A damning report by safety experts has revealed that staff at Britain’s most important nuclear site did “not have the level of capability required to respond to nuclear emergencies effectively”.

In response to a freedom of information request, the Office for Nuclear Regulation (ONR), an arm of the Health and Safety Executive (HSE), said errors by senior fire officers in a preparedness exercise at Sellafield “could have led to delays in responding to the nuclear emergency and a prolonged release of radioactive material off-site”.

The criticism is revealed at a critical time for the nuclear industry, which is trying to build public confidence after the crisis at the Fukushima nuclear plant while drawing up plans to construct a new generation of atomic power stations in Britain.

It is also an embarrassment to Nuclear Management Partners, the private sector consortium which runs Sellafield and is part-owned by Areva, the French engineering company that has prepared the design for a proposed reactor at Hinkley Point in Somerset.

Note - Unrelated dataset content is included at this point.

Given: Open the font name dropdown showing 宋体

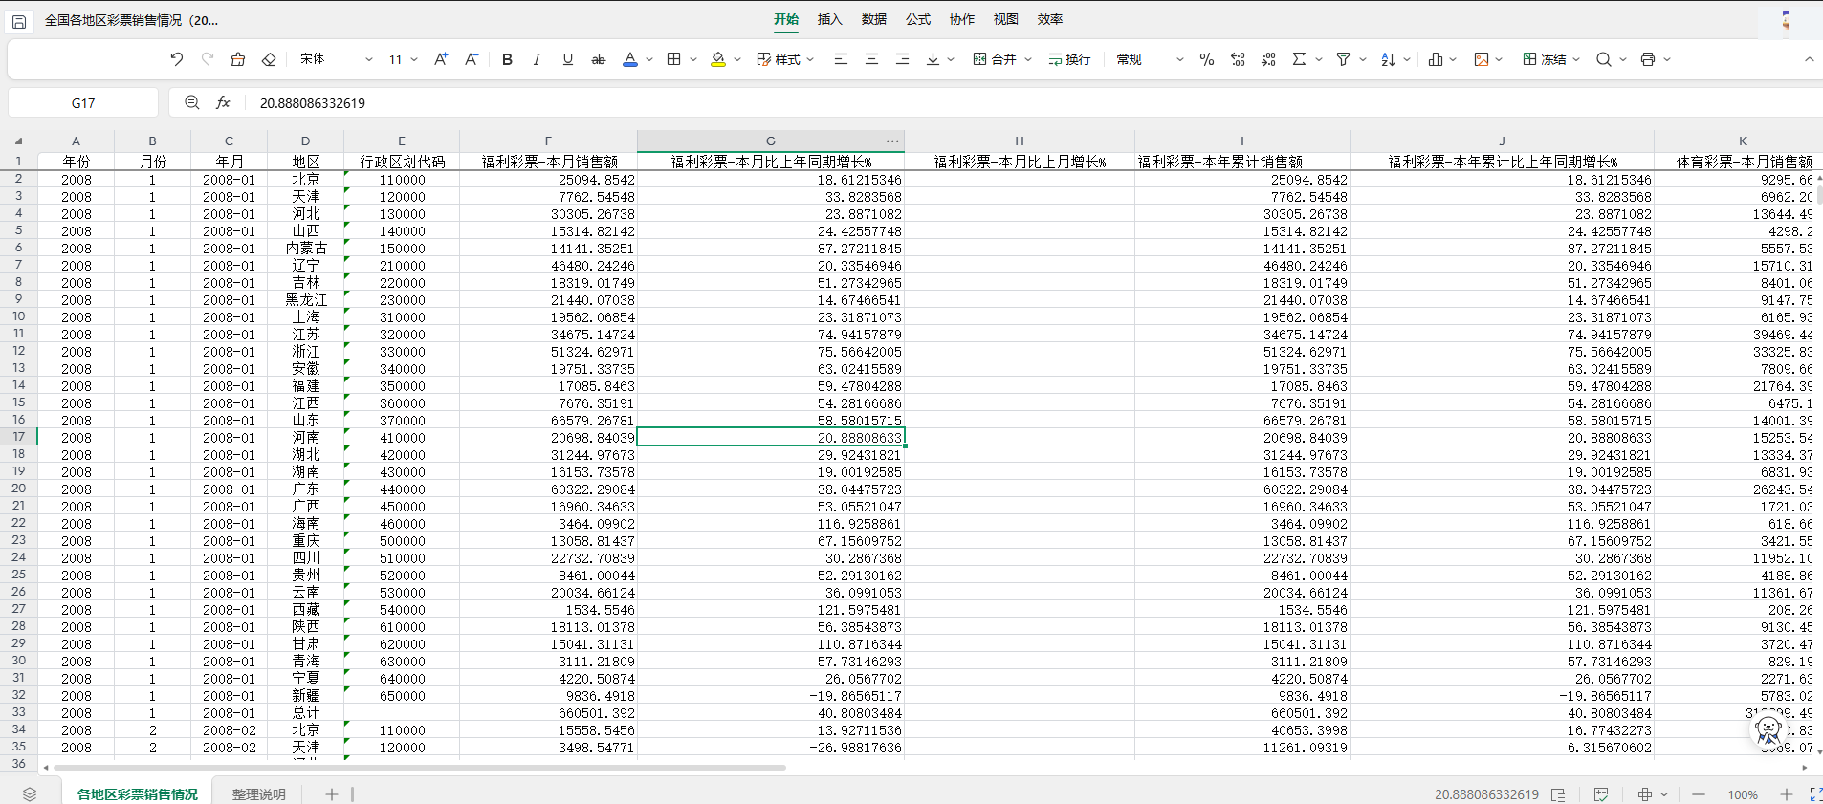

The initial report from the ONR led to an improvement notice being issued to the Cumbrian site, ordering it to improve its training and wider preparedness to deal with emergencies.

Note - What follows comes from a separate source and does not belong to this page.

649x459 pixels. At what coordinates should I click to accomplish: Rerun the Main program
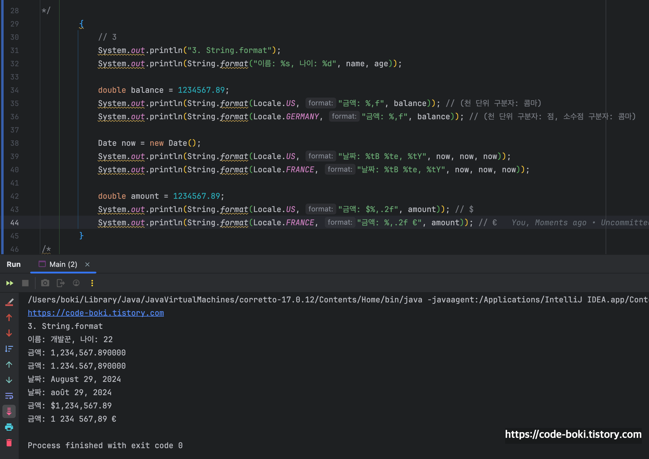(x=10, y=283)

Two HSE fire specialists had watched a safety exercise in December 2011 which tested the Sellafield fire and rescue service’s ability to search for two people after a fictional accident that led to the spillage of radioactive liquid and an aerial release of radioactivity. Although the exercise presented “simple scenarios under ideal conditions”, the service’s “resources were stretched” and “there were insufficient numbers of firefighters to achieve the objectives”, according to the HSE report.